As Yankees great Yogi Berra might say, it’s getting late early.
The United Auto Workers and the ‘Detroit Three’ auto makers have less than three days to negotiate a new labor contract. No deal most likely means a strike that could cost workers, the auto makers, and the U.S. economy billions. Some progress has been made, but investors aren’t betting on resolution just yet.
The Union has lowered its wage increase demands to about 30% over the life of the four-year contract, according to reports. That’s down from prior demands for increases north of 40%. The UAW didn’t immediately respond to a request for comment about its negotiating positions.
It’s a sign of movement. Headline wage increases from the auto makers,
Ford Motor
(ticker: F),
General Motors
(
GM
), and
Stellantis
(STLA), started out in the range of 10%. Those have moved up about 15%.
It’s difficult to compare proposals looking in from the outside. There are other lump-sum payments, cost of living adjustments, and wage-tier changes to consider.

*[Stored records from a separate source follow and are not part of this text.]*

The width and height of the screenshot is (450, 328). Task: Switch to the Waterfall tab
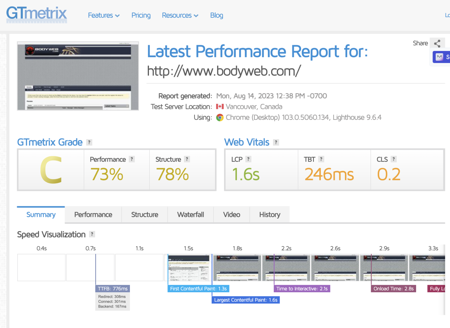click(191, 215)

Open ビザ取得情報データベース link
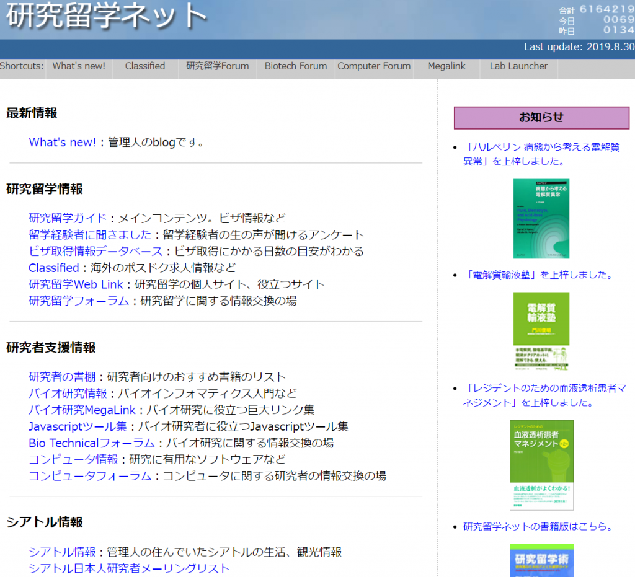[95, 251]
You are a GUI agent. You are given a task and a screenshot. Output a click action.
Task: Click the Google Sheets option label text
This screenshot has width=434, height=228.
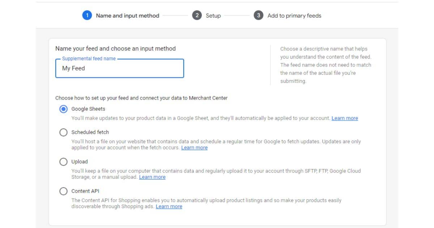(x=88, y=109)
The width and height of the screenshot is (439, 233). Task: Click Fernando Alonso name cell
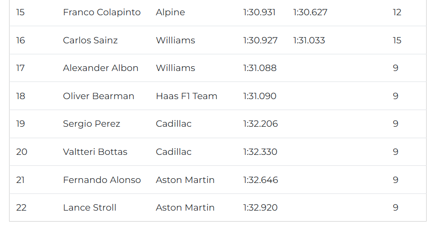click(102, 180)
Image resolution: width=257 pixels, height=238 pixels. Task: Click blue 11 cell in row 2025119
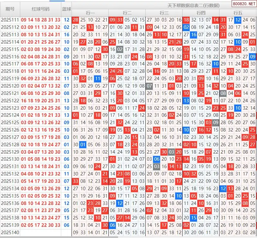tap(98, 79)
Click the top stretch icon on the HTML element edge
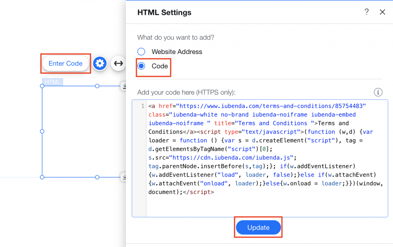This screenshot has width=393, height=247. click(125, 86)
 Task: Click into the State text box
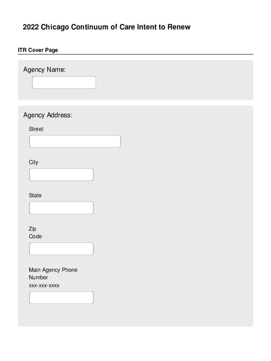[61, 208]
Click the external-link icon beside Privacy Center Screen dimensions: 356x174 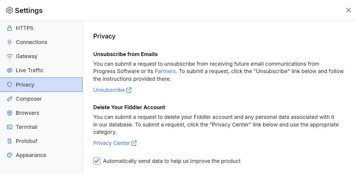(x=134, y=143)
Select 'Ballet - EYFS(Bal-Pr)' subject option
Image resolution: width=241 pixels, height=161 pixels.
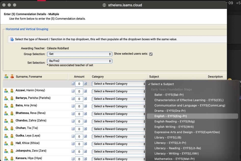(x=169, y=95)
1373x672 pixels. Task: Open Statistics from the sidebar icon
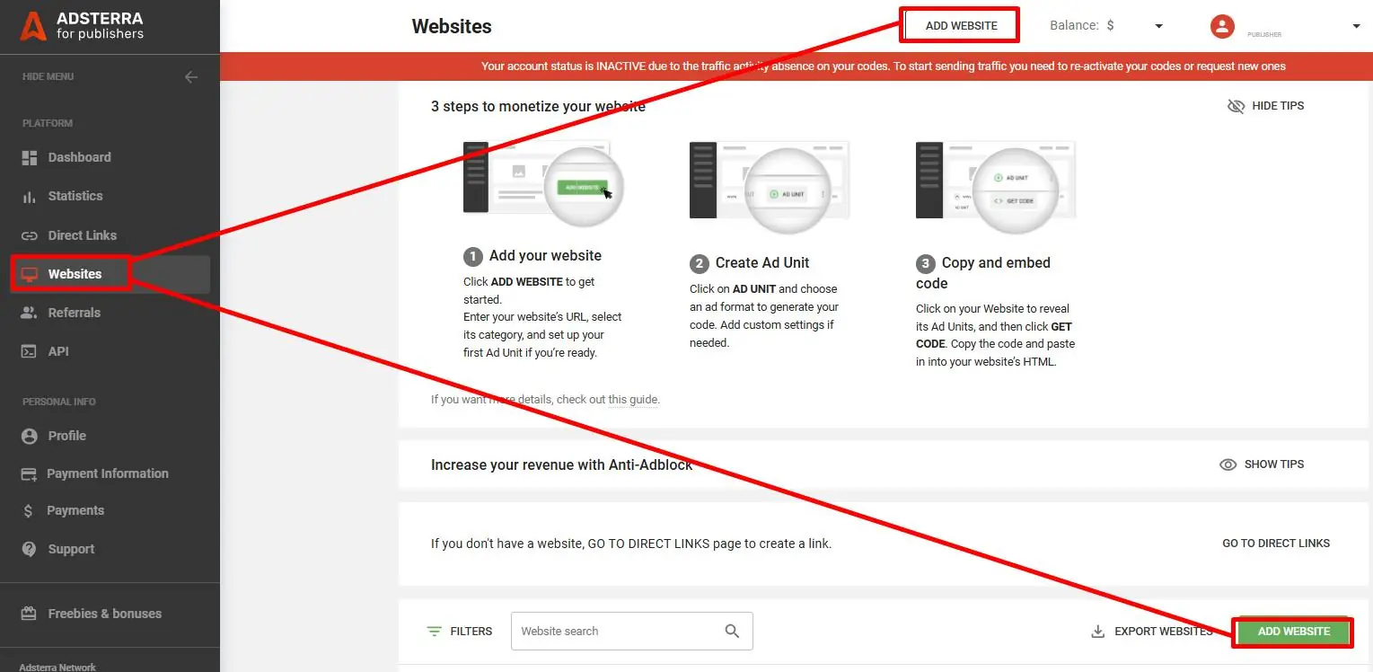pos(30,196)
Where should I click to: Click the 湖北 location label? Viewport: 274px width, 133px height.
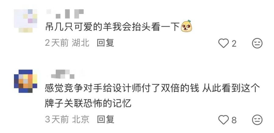(x=81, y=43)
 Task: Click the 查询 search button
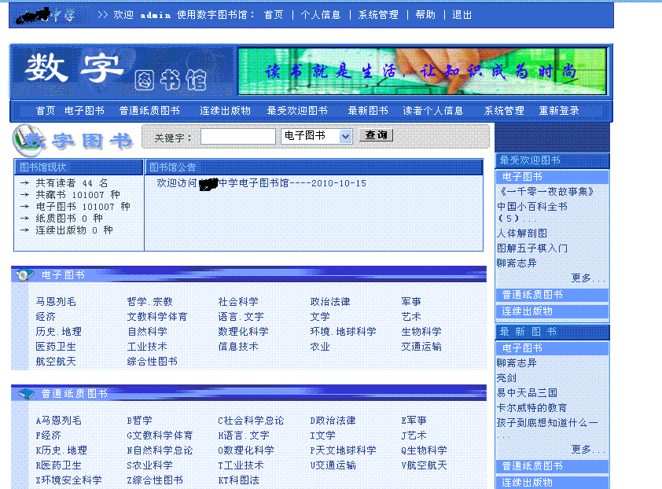pos(376,136)
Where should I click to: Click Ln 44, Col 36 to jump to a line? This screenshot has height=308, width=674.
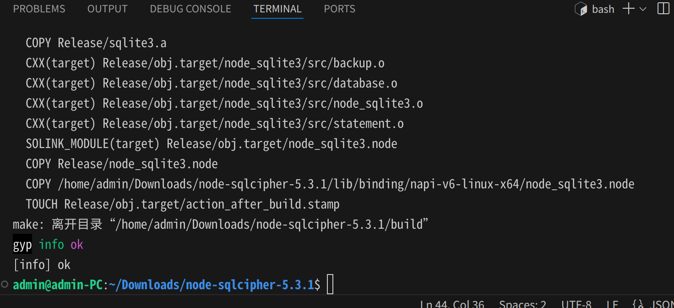(452, 303)
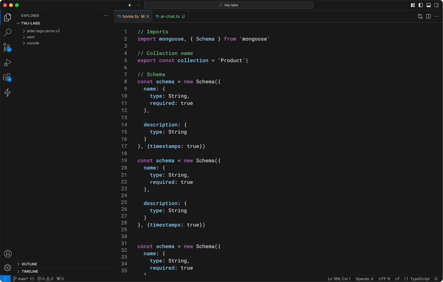Click the sync changes icon next to main branch
Screen dimensions: 443x282
pyautogui.click(x=31, y=279)
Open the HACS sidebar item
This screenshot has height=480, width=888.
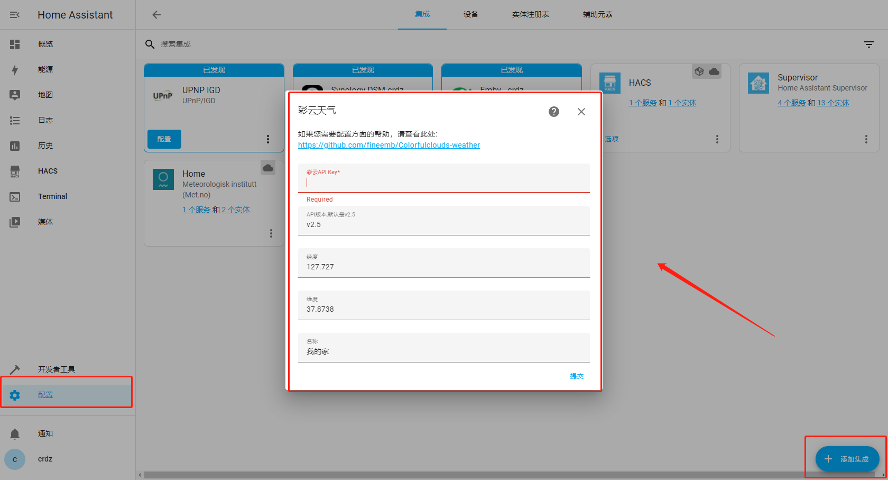tap(48, 171)
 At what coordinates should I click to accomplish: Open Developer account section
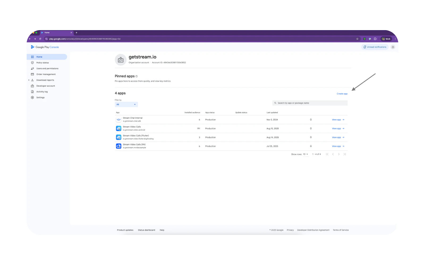tap(46, 86)
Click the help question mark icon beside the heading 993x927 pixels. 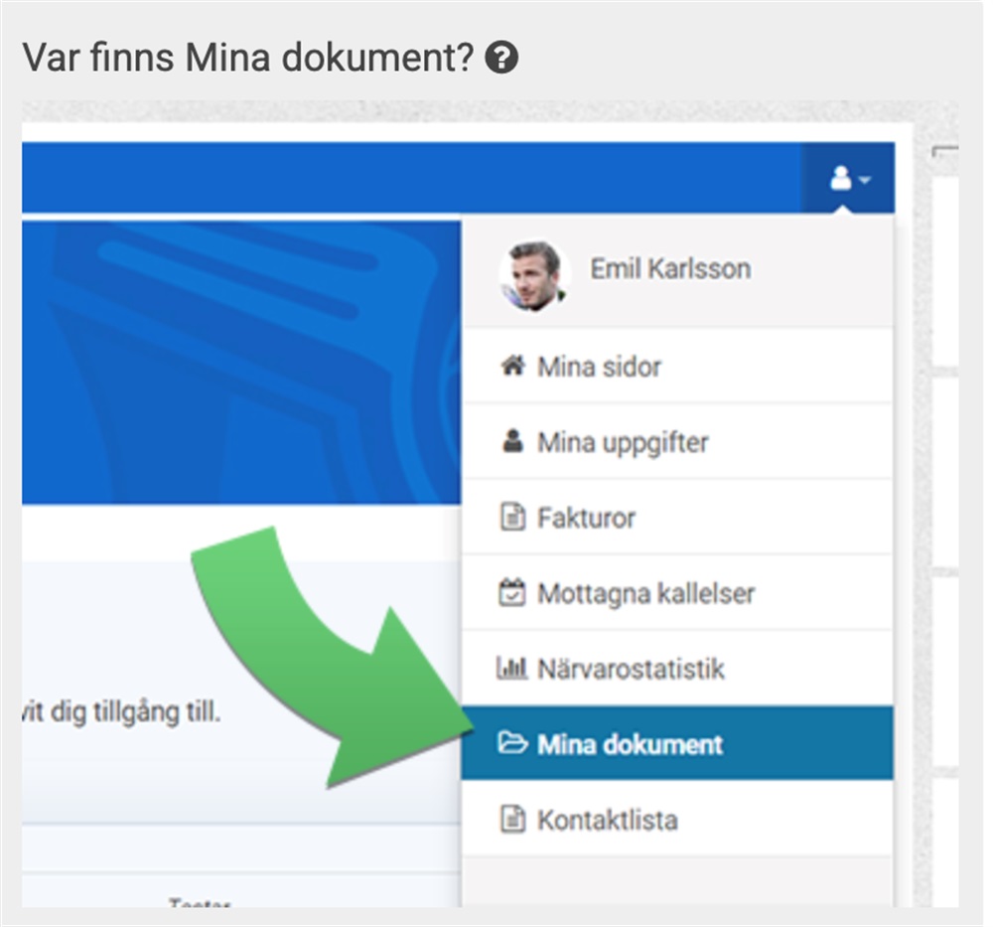502,59
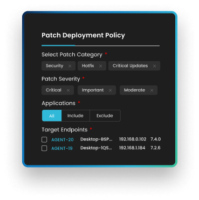Remove the Important severity tag
This screenshot has height=200, width=199.
[110, 90]
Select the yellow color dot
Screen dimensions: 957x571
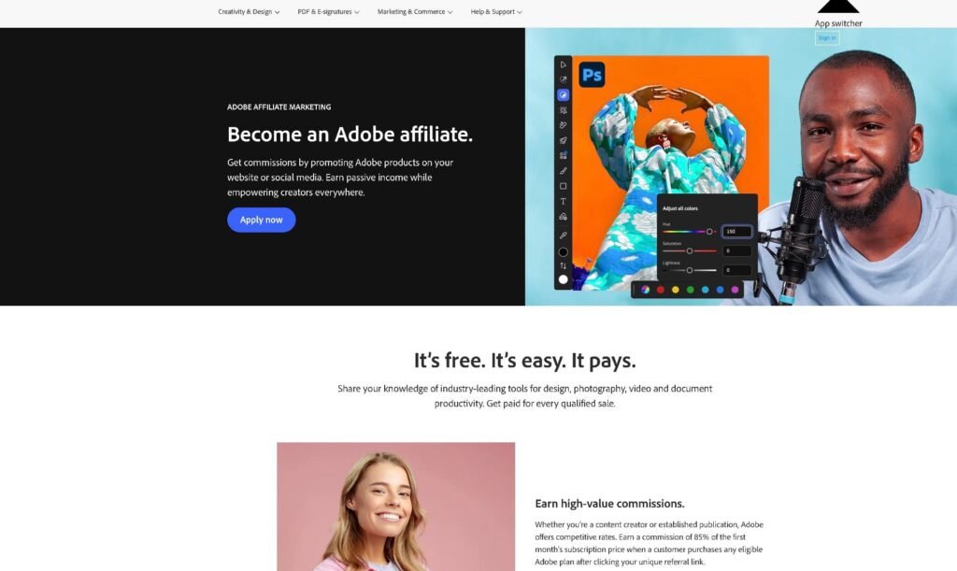[x=675, y=290]
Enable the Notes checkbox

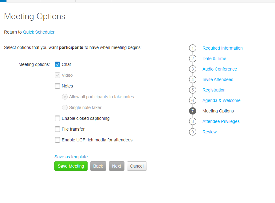coord(57,86)
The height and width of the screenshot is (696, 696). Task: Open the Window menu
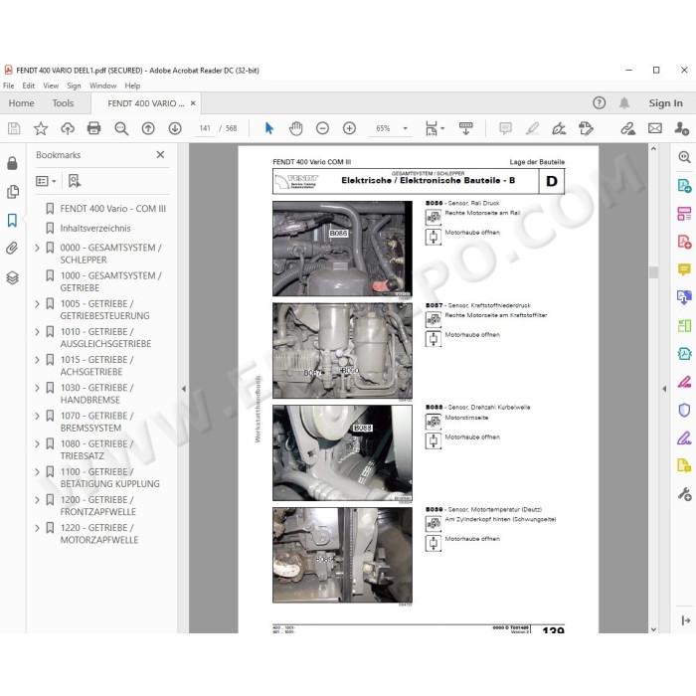point(103,86)
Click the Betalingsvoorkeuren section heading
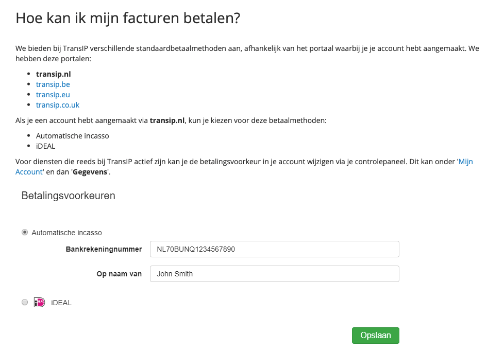 coord(68,196)
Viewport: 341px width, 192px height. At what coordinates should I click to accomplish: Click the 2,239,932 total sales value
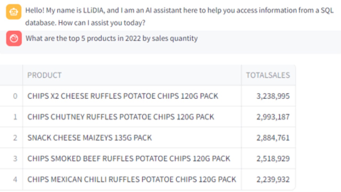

Still, the gap between 15% and 30% looks wide on the surface. That might be one reason shares of GM and Ford aren’t moving on what should be good news. They stocks were both down roughly 0.3% in premarket trading Tuesday, while
S&P 500
and
Dow Jones Industrial Average
futures were both off about 0.2%.
Stellantis shares were up 1.2%, but that stock doesn’t always trade with the other two shares. It is a Europe-based company and its shares are held mainly by Europeans. Stellantis stock also trades for a lower multiple of earnings than either GM or Ford—another reason its shares don’t always trade like the other two.
Stellantis shares have been roughly flat over the past two months. GM and Ford shares are both down roughly 20%. Investors haven’t wanted to take the risk of a strike, preferring to wait to see how things turn out.
Wall Street’s views on a potential strike are mixed. Some analysts fear higher labor costs eating away at profitability. Others are more sanguine, believing negotiations are just part of the process and that wages were always set to go up after the high inflation of the past few years.
Both groups can still be right. The stocks have been stuck as investors wait. They could also go up after a deal is finally signed. Investors just want certainty on when that deal is coming as much as they want to know how much wages will rise.
There are between 140,000 and 150,000 UAW workers at the three auto makers. Total annual labor costs, based on estimates from the Federal Reserve, probably total some $20 billion.
That makes the difference between 15% wage increases and 30% increases worth up to roughly $3 billion over the life of the contract. That is only about 1% of combined North American sales for the trio of auto makers. It’s also about 6% of Wall Street’s projected 2024 combined operating profit.